Description
This Simple Cottage Cheese Egg Salad is a light, creamy, and protein-packed twist on the classic egg salad. With the richness of cottage cheese and a touch of Greek yogurt for extra creaminess, it’s perfect for sandwiches, wraps, or as a refreshing side.
Ingredients
Scale
- 4 large eggs, hard-boiled and peeled
- ½ cup cottage cheese
- 2 tbsp plain Greek yogurt (optional, for extra creaminess)
- 1 tsp Dijon mustard
- 1 tbsp fresh chives, finely chopped (plus extra for garnish)
- ¼ tsp garlic powder
- Salt and pepper to taste
- Optional: A pinch of paprika for garnish
Instructions
- Chop the hard-boiled eggs into small pieces and place them in a mixing bowl.
- Add the cottage cheese, Greek yogurt (if using), Dijon mustard, and chopped chives.
- Sprinkle in the garlic powder, salt, and pepper, and mix everything together until well combined.
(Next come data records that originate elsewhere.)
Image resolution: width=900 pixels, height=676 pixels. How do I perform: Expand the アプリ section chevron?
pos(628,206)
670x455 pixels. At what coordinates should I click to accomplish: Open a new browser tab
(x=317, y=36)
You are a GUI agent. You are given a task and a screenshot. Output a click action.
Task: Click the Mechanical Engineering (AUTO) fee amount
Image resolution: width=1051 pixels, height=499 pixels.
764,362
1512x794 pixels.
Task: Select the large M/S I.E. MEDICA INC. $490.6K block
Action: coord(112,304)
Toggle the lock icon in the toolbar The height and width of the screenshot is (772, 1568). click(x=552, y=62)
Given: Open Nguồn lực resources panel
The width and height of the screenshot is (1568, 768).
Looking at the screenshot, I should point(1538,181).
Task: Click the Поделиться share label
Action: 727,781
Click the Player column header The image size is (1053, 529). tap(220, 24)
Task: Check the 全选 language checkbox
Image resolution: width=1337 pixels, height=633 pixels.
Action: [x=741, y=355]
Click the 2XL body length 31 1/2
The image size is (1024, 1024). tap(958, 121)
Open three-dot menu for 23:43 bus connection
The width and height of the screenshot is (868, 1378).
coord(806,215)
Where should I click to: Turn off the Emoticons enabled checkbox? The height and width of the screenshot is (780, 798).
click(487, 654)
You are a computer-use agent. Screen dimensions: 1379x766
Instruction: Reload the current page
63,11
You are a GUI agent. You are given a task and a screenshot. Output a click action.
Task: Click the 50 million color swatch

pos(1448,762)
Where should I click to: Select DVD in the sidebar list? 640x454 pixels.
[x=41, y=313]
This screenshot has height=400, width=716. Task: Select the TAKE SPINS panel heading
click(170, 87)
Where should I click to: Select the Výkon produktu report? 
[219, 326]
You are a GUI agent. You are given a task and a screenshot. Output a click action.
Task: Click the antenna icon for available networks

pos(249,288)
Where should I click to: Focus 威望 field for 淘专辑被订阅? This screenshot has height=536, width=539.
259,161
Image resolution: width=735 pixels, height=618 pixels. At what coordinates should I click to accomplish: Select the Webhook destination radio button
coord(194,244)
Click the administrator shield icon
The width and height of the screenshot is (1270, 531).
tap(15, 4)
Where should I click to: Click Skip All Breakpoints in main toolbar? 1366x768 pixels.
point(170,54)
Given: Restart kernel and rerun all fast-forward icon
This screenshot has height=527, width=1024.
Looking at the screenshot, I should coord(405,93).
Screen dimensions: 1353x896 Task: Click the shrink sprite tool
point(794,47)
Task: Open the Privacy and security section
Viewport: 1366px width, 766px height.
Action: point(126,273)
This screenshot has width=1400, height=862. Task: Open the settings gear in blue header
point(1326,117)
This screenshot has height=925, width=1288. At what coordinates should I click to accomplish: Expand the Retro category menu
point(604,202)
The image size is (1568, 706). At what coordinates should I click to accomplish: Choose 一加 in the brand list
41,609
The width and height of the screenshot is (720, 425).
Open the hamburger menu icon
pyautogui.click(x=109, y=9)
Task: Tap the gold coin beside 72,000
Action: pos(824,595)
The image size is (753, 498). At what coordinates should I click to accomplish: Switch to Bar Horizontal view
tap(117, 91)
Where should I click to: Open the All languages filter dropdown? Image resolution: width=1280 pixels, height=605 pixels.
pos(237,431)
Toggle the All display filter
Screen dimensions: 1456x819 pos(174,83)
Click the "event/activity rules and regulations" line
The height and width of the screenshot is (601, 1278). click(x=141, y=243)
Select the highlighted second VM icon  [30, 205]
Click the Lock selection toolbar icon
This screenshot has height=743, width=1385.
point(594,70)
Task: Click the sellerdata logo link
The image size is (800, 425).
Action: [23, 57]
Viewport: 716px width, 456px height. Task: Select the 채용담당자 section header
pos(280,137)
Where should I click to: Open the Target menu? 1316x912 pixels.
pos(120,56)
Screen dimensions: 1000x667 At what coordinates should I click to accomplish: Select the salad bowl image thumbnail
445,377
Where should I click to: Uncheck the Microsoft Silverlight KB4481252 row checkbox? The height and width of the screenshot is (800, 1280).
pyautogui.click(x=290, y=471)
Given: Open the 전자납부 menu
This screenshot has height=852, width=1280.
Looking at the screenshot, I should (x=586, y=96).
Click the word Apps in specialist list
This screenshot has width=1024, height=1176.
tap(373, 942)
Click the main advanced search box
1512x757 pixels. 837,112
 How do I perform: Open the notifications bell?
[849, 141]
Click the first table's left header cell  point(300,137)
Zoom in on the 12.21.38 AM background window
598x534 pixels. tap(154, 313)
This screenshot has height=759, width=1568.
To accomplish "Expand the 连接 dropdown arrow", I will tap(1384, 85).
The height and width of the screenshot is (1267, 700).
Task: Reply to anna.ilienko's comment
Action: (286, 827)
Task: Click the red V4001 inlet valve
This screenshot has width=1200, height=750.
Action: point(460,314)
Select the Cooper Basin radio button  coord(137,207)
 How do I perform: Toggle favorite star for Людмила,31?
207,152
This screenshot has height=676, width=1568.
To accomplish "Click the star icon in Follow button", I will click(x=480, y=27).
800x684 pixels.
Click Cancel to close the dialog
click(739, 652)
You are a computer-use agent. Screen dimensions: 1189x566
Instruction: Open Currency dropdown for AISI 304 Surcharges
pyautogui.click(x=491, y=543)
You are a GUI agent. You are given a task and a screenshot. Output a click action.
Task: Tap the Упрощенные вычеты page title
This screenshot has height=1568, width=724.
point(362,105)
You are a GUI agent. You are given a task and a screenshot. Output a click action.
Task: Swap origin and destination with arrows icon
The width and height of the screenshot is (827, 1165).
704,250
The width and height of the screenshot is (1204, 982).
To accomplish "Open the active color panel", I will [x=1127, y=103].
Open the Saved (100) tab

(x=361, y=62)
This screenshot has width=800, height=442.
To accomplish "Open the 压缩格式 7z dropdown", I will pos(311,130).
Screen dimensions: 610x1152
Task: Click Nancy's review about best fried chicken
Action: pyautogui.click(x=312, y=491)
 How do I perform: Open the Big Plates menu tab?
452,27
- Taste and adjust the seasoning as needed, adding more salt, pepper, or mustard if desired.
- If desired, sprinkle with a pinch of paprika and garnish with extra chopped chives.
- Serve immediately, or refrigerate for up to 2 days for the flavors to meld.
- Enjoy as a sandwich filling, on crackers, or as a light snack!
Notes
- For a lighter version, you can use low-fat cottage cheese or skip the Greek yogurt.
- If you prefer a chunkier salad, you can mash the eggs less.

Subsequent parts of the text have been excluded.